----- READING PASSAGE -----
Long-term nonprogressors typically have viral loads under 10,000 copies RNA/ml blood, do not take antiretrovirals, and have CD4+ counts within the normal range. Most people with HIV not on medication have viral loads which are much higher.
It is estimated that around 1 in 500 people with HIV are long-term nonprogressors. Without the symptoms of AIDS, many LTNP patients may not know they are infected. The clinical relevance of the classification "Long-term non-progressor" is not definitive because some patients classified in this category have gone on to develop AIDS. It is likely, however, that these patients were not true LTNP patients.
Genetic traits that confer greater resistance or more robust immune response to HIV are thought to explain why LTNP patients progress to the point of needing to take medication in order not to develop AIDS more slowly than most HIV-infected people. Some LTNP are infected with a weakened or inactive form of HIV, but it is now known that many LTNP patients carry a fully virulent form of the virus. Genetic traits that may affect progression include:
- Gene mutation. A mutation in the FUT2 gene affects the progression of HIV-1 infection. 20% of Europeans who have that mutation are called "non secretor" because of their absence of a certain type of antigen that provide also a strong resistance against norovirus
- Mitochondrial DNA. Different mitochondrial DNA haplotypes in humans may increase or a decrease rates of AIDS progression. Haplotypes associated with more loosely coupled mitochondrial respiration, with reduced ATP and ROS generation, have been associated with faster progression and vice versa.
- Receptor mutations. A low percentage of long-term nonprogressors have been shown to have inherited mutations of the CCR5 receptor of T cell lymphocytes. HIV uses CCR5 to enter these cells. It is believed that the Δ32 (delta 32) variant of CCR5 impairs HIV ability to infect cells and cause disease. An understanding of this mechanism led to the development of a class of HIV medicines, the entry inhibitors. The presence of this mutation, however, is not a unifying theme among LTNPs and is observed in an exceedingly small number of these patients.
- HLA type has also been correlated with long-term non-progressor cohorts. In particular, strong correlations have been found between possessing the class 1 HLA-B*5701, HLA-B*5703, and/or HLA-B*2705 alleles and ability to exert control over HIV.
----- RECORDS PROVIDED -----
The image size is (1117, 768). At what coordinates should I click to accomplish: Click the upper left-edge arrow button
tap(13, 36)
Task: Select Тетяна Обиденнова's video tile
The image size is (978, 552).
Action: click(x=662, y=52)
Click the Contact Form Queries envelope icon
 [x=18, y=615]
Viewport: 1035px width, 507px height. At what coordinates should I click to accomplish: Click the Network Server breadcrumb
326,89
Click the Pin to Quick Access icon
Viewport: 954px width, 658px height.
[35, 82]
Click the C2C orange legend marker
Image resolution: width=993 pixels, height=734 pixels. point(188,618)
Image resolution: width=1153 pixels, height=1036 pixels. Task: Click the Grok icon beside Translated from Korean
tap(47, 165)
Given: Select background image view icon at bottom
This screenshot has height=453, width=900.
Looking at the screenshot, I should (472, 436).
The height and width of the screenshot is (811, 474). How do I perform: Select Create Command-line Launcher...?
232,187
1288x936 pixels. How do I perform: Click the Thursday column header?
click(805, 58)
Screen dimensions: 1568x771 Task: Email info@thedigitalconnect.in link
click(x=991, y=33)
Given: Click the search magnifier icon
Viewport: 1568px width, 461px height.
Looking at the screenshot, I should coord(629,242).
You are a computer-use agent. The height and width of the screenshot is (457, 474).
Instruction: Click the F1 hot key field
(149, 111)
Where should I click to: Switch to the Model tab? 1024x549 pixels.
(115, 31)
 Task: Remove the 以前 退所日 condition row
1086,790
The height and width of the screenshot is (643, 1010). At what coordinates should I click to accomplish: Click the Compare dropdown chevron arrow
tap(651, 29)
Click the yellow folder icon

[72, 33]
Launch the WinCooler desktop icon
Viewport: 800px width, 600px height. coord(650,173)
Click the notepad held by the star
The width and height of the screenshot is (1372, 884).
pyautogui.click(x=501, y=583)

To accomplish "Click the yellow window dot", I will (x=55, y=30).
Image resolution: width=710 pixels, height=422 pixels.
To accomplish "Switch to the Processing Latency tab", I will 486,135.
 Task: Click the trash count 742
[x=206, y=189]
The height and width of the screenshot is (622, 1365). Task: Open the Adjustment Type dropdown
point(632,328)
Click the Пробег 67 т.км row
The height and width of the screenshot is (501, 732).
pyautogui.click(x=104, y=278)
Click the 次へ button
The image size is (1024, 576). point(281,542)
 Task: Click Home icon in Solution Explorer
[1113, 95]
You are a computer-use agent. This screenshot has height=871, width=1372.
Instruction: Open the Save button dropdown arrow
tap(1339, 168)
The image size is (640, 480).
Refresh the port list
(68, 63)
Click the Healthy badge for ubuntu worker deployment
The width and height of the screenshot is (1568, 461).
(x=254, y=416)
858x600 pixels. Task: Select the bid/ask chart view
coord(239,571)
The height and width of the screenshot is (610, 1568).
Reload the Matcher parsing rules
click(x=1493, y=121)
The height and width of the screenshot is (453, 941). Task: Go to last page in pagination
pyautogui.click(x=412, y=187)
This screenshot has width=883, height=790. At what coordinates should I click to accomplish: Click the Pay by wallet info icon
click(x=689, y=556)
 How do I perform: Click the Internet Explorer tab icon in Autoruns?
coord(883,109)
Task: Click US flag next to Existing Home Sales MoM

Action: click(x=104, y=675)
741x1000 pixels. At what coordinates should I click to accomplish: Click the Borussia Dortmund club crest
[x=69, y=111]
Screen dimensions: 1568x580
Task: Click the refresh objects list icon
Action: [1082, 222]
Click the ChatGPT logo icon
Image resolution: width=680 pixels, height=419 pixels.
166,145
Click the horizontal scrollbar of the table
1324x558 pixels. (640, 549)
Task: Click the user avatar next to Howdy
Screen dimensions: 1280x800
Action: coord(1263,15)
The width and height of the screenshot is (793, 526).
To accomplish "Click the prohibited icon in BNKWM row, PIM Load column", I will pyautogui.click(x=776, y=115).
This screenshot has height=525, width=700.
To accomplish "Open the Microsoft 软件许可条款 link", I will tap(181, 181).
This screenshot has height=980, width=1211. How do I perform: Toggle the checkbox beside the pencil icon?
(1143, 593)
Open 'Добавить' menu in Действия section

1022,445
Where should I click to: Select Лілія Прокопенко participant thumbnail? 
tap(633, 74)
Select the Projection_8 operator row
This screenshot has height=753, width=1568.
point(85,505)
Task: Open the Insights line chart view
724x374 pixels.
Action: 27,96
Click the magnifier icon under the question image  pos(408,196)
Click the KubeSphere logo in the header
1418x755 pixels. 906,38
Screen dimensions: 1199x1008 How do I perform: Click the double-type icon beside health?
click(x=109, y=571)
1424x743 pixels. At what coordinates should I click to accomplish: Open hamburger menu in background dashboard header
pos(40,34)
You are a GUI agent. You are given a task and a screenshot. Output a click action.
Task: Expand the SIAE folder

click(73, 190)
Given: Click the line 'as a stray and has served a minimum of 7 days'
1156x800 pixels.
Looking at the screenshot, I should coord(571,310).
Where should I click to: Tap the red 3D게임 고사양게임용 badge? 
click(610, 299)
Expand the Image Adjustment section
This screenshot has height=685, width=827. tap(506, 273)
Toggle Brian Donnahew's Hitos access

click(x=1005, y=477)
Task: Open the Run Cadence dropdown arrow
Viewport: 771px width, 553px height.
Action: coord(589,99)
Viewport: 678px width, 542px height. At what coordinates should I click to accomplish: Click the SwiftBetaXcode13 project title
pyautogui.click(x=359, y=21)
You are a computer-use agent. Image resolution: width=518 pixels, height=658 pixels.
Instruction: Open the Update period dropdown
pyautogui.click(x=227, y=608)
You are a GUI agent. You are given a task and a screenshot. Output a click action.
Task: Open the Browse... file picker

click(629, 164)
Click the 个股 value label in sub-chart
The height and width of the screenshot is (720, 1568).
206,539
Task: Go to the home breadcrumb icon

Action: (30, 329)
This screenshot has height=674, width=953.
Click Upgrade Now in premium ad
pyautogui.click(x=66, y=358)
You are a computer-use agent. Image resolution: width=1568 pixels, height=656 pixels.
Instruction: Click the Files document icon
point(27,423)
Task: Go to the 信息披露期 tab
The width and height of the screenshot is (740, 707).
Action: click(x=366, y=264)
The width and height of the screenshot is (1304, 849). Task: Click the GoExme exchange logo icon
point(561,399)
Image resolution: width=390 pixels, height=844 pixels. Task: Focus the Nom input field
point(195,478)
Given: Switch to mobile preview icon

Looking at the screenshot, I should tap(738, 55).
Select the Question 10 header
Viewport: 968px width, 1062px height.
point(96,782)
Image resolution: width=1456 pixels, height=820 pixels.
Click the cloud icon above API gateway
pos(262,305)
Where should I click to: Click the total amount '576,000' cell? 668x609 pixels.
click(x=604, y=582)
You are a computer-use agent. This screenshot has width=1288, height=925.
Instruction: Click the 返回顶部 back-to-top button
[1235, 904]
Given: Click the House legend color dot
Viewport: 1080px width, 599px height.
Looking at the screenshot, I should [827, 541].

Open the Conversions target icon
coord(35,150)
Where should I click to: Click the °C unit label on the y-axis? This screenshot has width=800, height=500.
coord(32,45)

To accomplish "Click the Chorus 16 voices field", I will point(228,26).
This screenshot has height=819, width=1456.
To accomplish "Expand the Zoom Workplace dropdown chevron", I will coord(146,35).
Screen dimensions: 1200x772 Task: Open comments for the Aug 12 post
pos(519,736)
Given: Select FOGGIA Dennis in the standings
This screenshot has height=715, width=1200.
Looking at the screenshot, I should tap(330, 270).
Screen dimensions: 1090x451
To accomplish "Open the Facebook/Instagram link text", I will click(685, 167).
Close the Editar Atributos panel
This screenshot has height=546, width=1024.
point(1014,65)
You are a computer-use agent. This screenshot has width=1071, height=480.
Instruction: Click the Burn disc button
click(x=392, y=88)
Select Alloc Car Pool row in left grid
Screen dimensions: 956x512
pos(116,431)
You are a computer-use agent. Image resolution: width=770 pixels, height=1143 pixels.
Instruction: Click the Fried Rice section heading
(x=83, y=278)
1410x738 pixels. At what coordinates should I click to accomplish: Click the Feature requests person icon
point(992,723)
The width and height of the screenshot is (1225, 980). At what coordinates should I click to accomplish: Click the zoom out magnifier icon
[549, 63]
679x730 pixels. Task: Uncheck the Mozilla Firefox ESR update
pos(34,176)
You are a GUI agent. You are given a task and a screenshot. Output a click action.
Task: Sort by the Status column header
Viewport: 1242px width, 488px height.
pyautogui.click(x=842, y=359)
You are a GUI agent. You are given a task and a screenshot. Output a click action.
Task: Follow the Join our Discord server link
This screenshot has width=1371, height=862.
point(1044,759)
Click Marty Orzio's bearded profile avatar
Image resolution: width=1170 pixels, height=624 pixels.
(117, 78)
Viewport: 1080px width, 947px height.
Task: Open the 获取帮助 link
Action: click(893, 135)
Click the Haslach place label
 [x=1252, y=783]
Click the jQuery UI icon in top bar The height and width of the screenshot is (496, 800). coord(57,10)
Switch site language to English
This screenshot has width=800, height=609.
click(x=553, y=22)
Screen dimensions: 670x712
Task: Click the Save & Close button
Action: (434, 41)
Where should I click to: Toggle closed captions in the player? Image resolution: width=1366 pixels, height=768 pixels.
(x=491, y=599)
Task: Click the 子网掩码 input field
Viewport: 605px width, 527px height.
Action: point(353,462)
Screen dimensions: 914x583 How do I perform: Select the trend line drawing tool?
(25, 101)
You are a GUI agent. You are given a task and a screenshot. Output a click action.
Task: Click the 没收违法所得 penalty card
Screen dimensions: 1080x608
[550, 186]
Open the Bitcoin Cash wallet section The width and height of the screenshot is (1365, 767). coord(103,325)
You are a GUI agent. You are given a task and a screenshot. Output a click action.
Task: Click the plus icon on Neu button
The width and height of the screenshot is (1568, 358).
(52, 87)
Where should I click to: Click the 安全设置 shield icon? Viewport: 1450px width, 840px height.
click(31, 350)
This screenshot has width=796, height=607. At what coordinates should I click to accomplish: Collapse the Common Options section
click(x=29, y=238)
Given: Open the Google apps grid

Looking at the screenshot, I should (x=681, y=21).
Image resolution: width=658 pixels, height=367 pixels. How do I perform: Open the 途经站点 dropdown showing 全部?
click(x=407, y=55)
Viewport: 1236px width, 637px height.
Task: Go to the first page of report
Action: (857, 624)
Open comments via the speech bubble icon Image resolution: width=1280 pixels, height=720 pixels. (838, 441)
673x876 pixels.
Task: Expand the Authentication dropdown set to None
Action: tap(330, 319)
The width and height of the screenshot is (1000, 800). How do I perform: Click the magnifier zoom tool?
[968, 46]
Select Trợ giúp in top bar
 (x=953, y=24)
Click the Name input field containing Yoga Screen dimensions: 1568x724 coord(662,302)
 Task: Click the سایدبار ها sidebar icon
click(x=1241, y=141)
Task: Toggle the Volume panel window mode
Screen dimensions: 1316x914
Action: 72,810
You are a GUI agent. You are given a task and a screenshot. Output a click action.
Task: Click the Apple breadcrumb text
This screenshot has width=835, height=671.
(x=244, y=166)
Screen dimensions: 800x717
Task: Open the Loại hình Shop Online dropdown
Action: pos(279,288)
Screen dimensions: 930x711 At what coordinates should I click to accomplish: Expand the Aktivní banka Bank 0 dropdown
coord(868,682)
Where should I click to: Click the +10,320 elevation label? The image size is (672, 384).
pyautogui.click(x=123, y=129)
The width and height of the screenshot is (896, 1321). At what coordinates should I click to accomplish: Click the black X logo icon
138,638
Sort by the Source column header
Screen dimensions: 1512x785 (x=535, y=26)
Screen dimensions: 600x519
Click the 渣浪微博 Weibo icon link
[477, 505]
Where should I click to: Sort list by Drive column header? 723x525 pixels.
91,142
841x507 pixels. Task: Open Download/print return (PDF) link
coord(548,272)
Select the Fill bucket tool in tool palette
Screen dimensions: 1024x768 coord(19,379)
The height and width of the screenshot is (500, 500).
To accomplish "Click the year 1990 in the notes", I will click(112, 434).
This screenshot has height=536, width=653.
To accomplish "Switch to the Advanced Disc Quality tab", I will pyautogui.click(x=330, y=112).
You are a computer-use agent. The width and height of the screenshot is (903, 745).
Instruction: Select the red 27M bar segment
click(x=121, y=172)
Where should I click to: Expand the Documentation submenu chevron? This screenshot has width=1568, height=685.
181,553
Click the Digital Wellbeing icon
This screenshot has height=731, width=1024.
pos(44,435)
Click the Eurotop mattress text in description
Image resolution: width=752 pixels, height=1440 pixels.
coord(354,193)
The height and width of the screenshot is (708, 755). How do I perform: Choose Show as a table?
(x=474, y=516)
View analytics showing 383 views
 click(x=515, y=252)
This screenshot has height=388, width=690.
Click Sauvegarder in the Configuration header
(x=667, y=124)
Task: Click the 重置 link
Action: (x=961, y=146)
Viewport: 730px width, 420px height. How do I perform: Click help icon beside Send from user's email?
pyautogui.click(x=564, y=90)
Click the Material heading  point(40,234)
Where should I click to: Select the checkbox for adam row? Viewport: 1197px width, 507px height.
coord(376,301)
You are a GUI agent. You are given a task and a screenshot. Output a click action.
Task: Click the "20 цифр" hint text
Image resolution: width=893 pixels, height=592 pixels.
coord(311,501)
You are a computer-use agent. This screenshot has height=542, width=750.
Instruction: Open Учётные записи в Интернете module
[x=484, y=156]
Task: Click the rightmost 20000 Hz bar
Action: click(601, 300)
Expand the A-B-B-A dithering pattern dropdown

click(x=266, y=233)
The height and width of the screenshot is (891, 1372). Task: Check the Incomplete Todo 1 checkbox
-----
PARTS OF THE EXERCISE:
1. Using the passage on long-term HIV nonprogressors, answer each question:
(a) About how many people with HIV are estimated to be long-term nonprogressors?
(b) What class of HIV medicines came from understanding how the CCR5 Δ32 variant works?
(c) Which class 1 HLA alleles have been strongly correlated with the ability to control HIV?
2. Reproduce the passage on long-term HIV nonprogressors word for word between "- Receptor mutations." and "control over HIV.", inclusive.
3. Carry on the passage on long-term HIV nonprogressors, picking up after its final sentence.

EXPECTED OUTPUTS:
1.
(a) Around 1 in 500 people with HIV.
(b) The entry inhibitors.
(c) HLA-B*5701, HLA-B*5703, and HLA-B*2705.

2.
- Receptor mutations. A low percentage of long-term nonprogressors have been shown to have inherited mutations of the CCR5 receptor of T cell lymphocytes. HIV uses CCR5 to enter these cells. It is believed that the Δ32 (delta 32) variant of CCR5 impairs HIV ability to infect cells and cause disease. An understanding of this mechanism led to the development of a class of HIV medicines, the entry inhibitors. The presence of this mutation, however, is not a unifying theme among LTNPs and is observed in an exceedingly small number of these patients.
- HLA type has also been correlated with long-term non-progressor cohorts. In particular, strong correlations have been found between possessing the class 1 HLA-B*5701, HLA-B*5703, and/or HLA-B*2705 alleles and ability to exert control over HIV.

3.
- Antibody production. All individuals with HIV make antibodies against the virus. In most patients, broadly neutralizing antibodies do not emerge until approximately 2-4 years after the initial infection. At this point, the latent reservoir has already been established and the presence of broadly neutralizing antibodies is not enough to prevent disease progression. In some rare patients, these antibodies emerge earlier and can result in a delayed disease course. These patients, however, are not typically classified as LTNPs, but rather as slow progressors, who will eventually develop AIDS. Induction of broadly neutralizing antibodies in healthy individuals is a potential strategy for a preventive HIV vaccine, as is the elicitation of these antibodies through rationally designed immunogens. Direct production of these antibodies in somatic tissue through plasmid transfection also pose a viable method for making these antibodies available in a large number of humans.
- APOBEC3G protein production. In a small number of people infected with HIV, the virus is naturally suppressed without medical treatment. These people may carry high quantities of a protein called APOBEC3G that disrupts viral replication in cells. APOBEC3G, or "A3" for short, is a protein that sabotages reverse transcription, the process HIV relies on for its replication. This process involves the virus transcribing its singe-stranded RNA genome into double-stranded DNA that is incorporated into the cell's genome. A3 usually stops dormant viruses in the human genome, called endogenous retroviruses, from reawakening and causing infections.